Bancos pequeños financian las pymes



Los bancos de ahorro y crédito, con un 32.63% de su cartera y las corporaciones de crédito, con el 17.53%, son la principal fuente de financiamiento para el sector de las microempresas, afirmó la economista Jacqueline Mora, quien destacó que los bancos múltiples colocan el 7.98% de su cartera en ese segmento.

Sostuvo que ese público atendido por los bancos de ahorro y crédito y corporaciones de crédito, para adquirir su primer carro, efectos del hogar y financiar los estudios de sus hijos, está en las microempresas, el trabajo doméstico y en el trabajo por cuenta propia.

Dijo que las microempresas absorben el 22% de la población económicamente activa, que asciende a 4.9 millones de personas.

“Estas empresas son claramente target (objetivo) que tienen ustedes como instituciones financieras”, resaltó Mora, presidenta de la firma Analytica, al exponer el tema “Retos sociodemográficos y el rol de la banca”, en el marco del VI Congreso de la Asociación de Bancos de Ahorro y Crédito y Corporaciones de Crédito (Abancord).

Recordó que el costo de gestionar desde el punto de vista del crédito esos segmentos vulnerables es mucho más alto, aunque los bancos de ahorro y crédito y las corporaciones de crédito han demostrado que la vulnerabilidad es manejable.

“Ustedes son el impulso para que esta gente se gradúe, para que esta gente eleve el nivel de vida, que tengan acceso a bienes y servicios”, dijo.
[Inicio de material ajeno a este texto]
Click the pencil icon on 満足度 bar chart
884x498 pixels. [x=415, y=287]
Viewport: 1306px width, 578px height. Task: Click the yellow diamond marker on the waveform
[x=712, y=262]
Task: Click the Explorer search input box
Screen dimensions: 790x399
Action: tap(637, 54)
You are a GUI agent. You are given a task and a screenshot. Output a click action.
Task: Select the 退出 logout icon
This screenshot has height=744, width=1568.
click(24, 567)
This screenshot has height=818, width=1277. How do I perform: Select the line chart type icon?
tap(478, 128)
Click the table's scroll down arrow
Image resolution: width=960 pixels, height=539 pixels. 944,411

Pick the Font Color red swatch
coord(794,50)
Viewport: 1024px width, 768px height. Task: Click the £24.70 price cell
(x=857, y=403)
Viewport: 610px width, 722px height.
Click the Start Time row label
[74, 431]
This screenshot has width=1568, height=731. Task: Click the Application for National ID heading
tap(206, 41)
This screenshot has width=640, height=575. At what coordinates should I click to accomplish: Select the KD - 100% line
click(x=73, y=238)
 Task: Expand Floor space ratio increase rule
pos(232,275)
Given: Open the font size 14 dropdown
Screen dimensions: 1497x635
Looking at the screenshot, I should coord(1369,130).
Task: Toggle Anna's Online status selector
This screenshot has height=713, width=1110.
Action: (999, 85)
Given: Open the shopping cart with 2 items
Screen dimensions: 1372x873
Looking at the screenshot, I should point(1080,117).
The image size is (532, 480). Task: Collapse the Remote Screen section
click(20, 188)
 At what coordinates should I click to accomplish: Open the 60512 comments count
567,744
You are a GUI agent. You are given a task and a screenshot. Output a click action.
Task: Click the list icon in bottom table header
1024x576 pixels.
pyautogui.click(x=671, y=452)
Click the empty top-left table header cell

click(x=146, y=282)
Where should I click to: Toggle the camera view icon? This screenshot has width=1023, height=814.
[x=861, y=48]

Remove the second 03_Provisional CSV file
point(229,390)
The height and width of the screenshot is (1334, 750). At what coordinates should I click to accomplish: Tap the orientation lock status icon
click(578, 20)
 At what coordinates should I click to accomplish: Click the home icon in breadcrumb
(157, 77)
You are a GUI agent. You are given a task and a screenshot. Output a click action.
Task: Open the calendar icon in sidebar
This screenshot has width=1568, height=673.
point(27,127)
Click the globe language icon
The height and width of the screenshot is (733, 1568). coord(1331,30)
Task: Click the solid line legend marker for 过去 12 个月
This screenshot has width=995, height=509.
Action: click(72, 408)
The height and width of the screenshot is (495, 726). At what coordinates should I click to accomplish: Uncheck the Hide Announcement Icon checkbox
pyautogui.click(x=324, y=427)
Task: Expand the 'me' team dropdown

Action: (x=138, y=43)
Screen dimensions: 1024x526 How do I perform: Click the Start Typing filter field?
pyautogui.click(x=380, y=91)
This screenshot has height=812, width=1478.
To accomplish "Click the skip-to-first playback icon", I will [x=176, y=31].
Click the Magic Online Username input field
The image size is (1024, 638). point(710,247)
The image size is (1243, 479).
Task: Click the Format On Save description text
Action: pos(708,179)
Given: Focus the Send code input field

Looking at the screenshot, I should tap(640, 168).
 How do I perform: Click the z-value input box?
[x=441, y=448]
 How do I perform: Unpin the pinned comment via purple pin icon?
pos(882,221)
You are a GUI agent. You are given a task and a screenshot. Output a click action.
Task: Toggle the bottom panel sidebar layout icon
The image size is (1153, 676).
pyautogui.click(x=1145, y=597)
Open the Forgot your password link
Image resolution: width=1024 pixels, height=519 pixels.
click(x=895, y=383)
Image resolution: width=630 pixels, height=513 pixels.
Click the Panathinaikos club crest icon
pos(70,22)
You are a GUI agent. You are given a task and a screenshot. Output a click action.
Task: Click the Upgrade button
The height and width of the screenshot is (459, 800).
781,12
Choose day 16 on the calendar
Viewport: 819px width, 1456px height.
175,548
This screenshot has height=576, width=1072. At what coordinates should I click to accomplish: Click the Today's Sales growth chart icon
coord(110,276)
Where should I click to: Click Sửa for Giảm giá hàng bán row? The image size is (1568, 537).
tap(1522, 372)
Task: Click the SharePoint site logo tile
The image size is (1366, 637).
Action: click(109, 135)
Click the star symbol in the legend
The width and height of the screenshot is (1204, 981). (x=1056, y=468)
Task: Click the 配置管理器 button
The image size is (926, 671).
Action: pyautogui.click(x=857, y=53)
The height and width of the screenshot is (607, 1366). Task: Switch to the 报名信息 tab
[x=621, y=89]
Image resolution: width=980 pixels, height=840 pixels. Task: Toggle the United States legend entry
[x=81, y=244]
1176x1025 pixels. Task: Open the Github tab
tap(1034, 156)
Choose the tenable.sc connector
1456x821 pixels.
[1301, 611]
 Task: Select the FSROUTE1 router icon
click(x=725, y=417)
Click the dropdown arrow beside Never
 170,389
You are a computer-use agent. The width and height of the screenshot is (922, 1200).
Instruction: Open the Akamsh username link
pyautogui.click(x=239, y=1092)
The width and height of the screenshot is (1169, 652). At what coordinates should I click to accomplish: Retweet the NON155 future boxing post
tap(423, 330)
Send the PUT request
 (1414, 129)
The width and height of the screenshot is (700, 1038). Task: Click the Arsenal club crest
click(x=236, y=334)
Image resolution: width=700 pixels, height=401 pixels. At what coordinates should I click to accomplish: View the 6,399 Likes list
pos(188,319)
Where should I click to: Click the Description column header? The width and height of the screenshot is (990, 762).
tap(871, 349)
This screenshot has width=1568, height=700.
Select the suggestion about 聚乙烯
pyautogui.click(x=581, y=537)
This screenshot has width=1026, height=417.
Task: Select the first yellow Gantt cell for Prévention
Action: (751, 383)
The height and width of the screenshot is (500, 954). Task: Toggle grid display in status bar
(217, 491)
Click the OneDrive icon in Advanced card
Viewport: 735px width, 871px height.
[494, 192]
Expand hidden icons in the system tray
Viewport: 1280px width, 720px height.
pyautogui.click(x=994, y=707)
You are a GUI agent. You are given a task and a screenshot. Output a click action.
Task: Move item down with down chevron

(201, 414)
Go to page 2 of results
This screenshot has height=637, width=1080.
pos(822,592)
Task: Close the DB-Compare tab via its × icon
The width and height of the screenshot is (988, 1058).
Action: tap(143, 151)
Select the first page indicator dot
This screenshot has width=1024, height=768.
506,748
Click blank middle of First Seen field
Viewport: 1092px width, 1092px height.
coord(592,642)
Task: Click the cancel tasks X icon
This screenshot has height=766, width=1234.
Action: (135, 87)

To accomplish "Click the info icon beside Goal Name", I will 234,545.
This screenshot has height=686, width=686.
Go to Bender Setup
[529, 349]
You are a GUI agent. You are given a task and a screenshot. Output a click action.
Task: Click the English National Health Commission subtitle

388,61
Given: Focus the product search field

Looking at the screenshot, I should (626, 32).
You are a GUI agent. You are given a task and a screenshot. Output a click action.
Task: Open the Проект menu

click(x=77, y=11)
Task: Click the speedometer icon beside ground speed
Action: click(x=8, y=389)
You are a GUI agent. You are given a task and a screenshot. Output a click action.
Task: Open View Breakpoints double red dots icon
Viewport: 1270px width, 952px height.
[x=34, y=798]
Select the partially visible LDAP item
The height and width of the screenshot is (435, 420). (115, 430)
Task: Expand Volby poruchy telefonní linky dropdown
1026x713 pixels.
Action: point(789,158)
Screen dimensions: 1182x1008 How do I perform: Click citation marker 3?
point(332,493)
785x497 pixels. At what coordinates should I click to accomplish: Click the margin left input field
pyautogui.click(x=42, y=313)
Este año el congreso abordó retos importantes para las entidades del sector financiero y tenía como objetivo proporcionar a los participantes una visión analítica de los factores que impactan la competitividad del negocio bancario frente a las nuevas normativas, así como los riesgos tecnológicos emergentes.

UN APUNTE

Objetivos

Mora indicó que las microempresas deben ser un objetivo estratégico de los bancos de ahorro y crédito y las corporaciones de crédito pese a que el costo de gestionar desde el punto de vista del crédito esos segmentos vulnerables es mucho más alto, aunque esas entidades de intermediación financiera han demostrado que la vulnerabilidad es manejable.